Agent Minique Crump began the presentation by thanking those in attendance for being a part of the “Behind the Badges” series then briefly spoke about the role of the FBI and how the agency strives to assist all other law enforcement agencies with resources and expertise.
“We’ve enjoyed working with Chief Parrish and the Daisetta Police Department in the past and we’re ready to help any agency or victim whenever called upon to do so,” said Agent Crump.
Law enforcement is often a difficult job and can easily take its toll on those serving.
“I first spent some time in the Marine Corps then joined the bureau where I met my husband and we have three children so I’m not just a badge, I’m a real person,” Crump said.
Agent Crump told the audience that as of Sept. 20, 2016, the FBI consisted of 36,216 employees; however, 22,457 of those employees held support positions such as intelligence analysts, language specialists, scientists, information technology specialists and other professionals. Agent Crump conveyed that only 13,759 of the bureau’s 36,216 employees were special agents.

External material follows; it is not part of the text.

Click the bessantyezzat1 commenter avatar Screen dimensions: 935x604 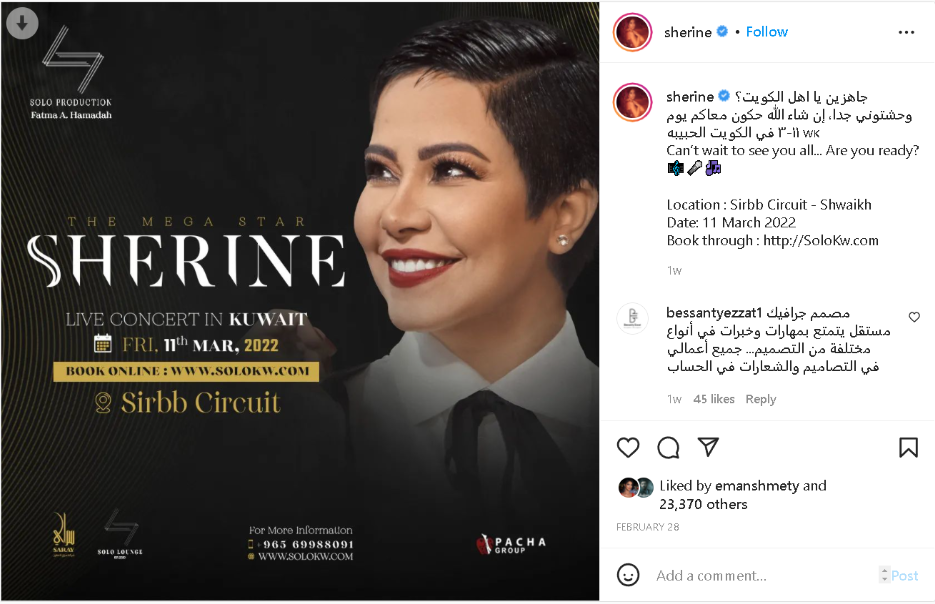point(632,318)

Crump gave an overview of the many FBI Divisions and Resident Agencies within the United States and spoke of the bureau’s work with foreign governments from American offices positioned in other countries around the world. Agent Crump related that, immediately following the terrorist attack of 9-11, the FBI re-evaluated its mission and objectives resulting in the FBI’s Top Priorities. She listed those priorities as follows:
- Protect the US from terrorist attack
- Protect the US from foreign intelligence operations and espionage
- Protect the US from cyber-based attacks and high-technology crimes
- Combat public corruption at all levels
- Protect civil rights
- Combat transnational and national criminal organizations and enterprises
- Combat major white-collar crime
- Combat significant violent crime
“The FBI is able to continue to fulfill its priorities in many different ways but some of the best ways we can do this is by forming partnerships. We continually work with our communities through programs such as the FBI Citizen Academies, CREST Programs, Adopt-A-School Program, and Junior Special Agent Programs,” Crump said. “We try to maintain a good working relationship with the media such as television, radio, and newspapers. We utilize billboards to raise community awareness in particular areas for specific crimes like we did with the ‘Sock Hat’ bandit, a serial bank robber.”

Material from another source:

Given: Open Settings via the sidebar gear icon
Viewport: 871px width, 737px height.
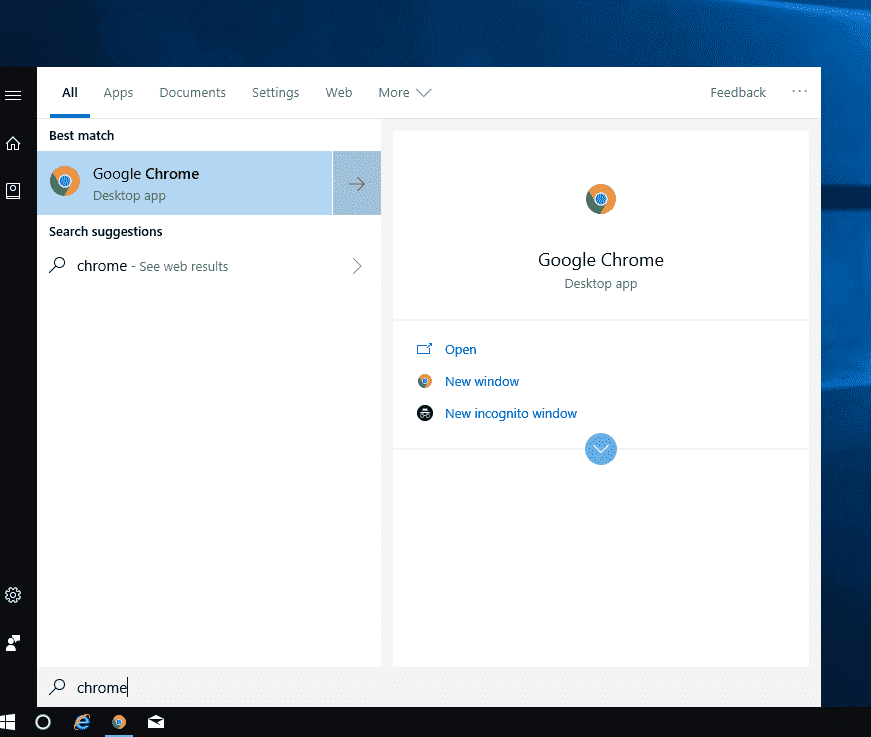Looking at the screenshot, I should pyautogui.click(x=13, y=595).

Crump went on to speak of forming partnerships with law enforcement as with the forming
of the Joint Terrorism Task Force, Violent Crimes Task Force, Cyber Task Force, Human Trafficking Task Force, and the Safe Streets Task Force.
The veteran agent also spoke of the importance of maintaining solid working relationships with the private sector. She quoted J. Edgar Hoover, “The most effective weapon against crime is cooperation … the efforts of all law enforcement agencies with the support and understanding of the American people.”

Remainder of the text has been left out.